I guess I hit the lottery with my cat. She is so sweet and just puts up with me doing what I need to do. When it comes to ear cleaning, she just runs and hides(understandable! I would, too).
My last girl was that way. She wouldn’t do the pill pockets, had to use a piller, but she was remarkably patient with me.
It takes two of us, but we’re pretty damn good at it. When one of us are on vacation it takes 4x as long and kitteh is 10x more pissed off at the end, but very little blood gets drawn.
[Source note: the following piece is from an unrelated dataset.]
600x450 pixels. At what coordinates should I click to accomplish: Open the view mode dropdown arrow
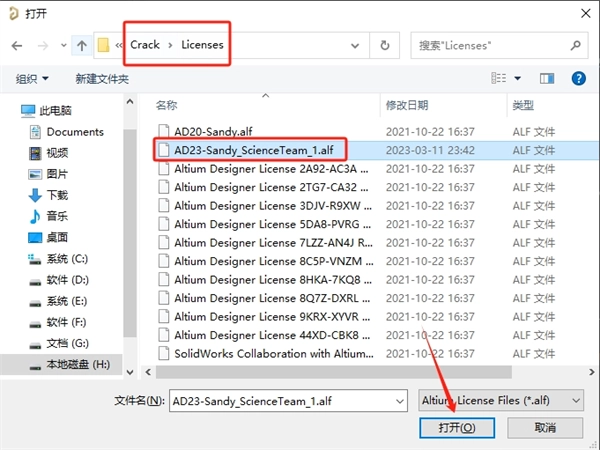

I’m way more comfortable giving cat pills than a non-food motivated Rottweiler
What do you guys do with your cats so that it scratches you? I have 4 and none of them has ever intentionally scratched me or my wife. Just clip their nails and if it really is a situation where the cat is not cooperating at all, burrito blanket is the answer.
See, the problem is the “owner” part. I am a cat pet and even the most hatey, “evil,” “vicious” lil fuzzbuddies tend to end up liking me pretty quicklish :3
Which isn’t to say that I haven’t bled my share, just… nocritter owns a cat :P
I much prefer the term ‘cat’s pet’ to ‘pet parent.’